Problem details:
Excluding pictures, retype the line with "Screen dimensions: 786x432" and each line that follows it to the end of the data below, word for word.

Collection entries
━━━━━━
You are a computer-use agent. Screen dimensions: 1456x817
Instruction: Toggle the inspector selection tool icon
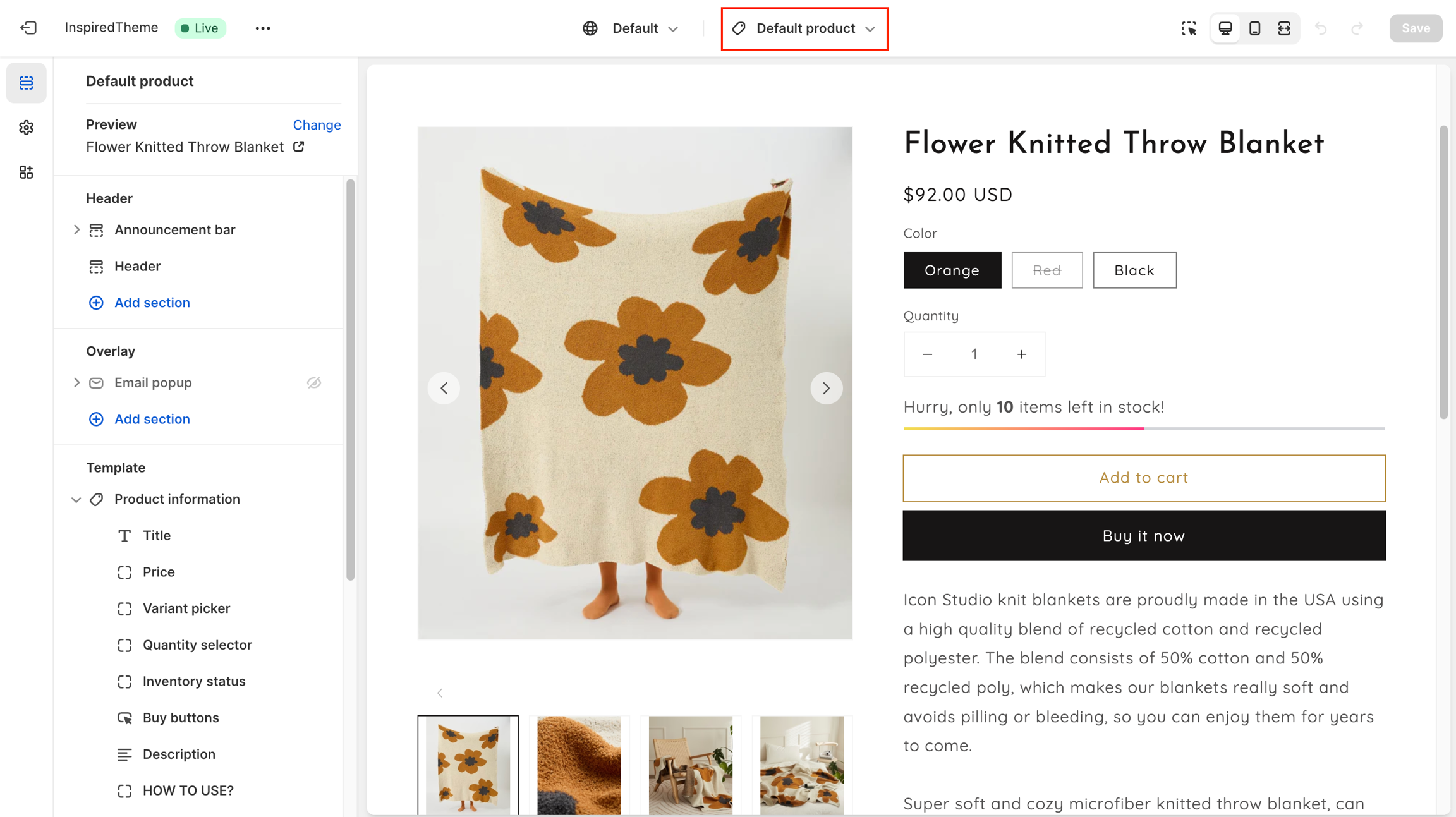point(1189,28)
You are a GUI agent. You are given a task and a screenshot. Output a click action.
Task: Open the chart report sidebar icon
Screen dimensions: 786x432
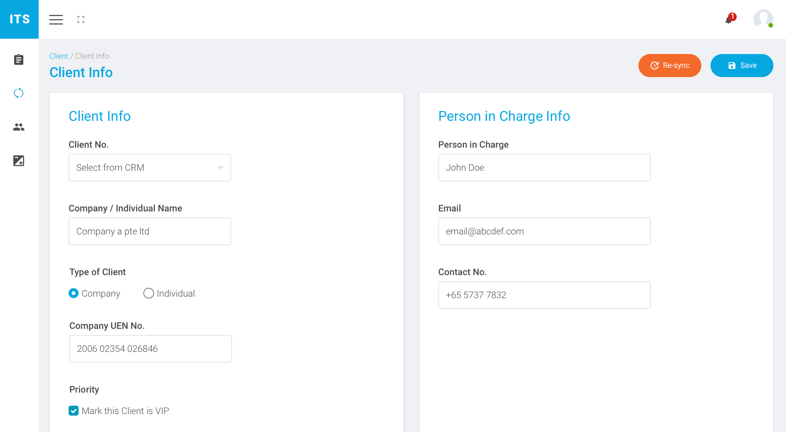coord(19,160)
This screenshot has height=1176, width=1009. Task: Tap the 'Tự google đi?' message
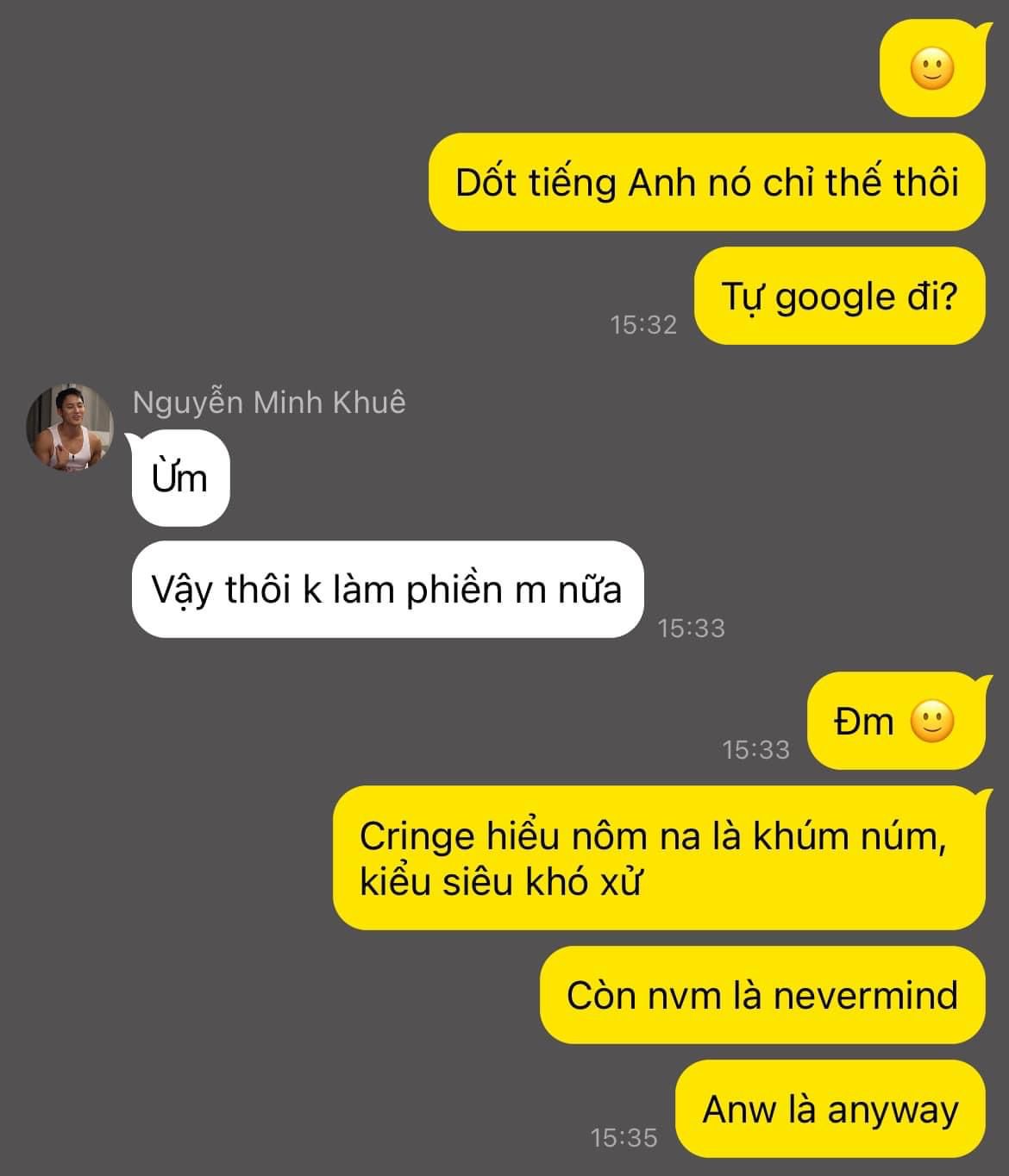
━━━━━━
Reply to the task:
Screen dimensions: 786x432
coord(19,160)
This screenshot has height=1176, width=1009. Task: Tap the 'Tự google đi?' message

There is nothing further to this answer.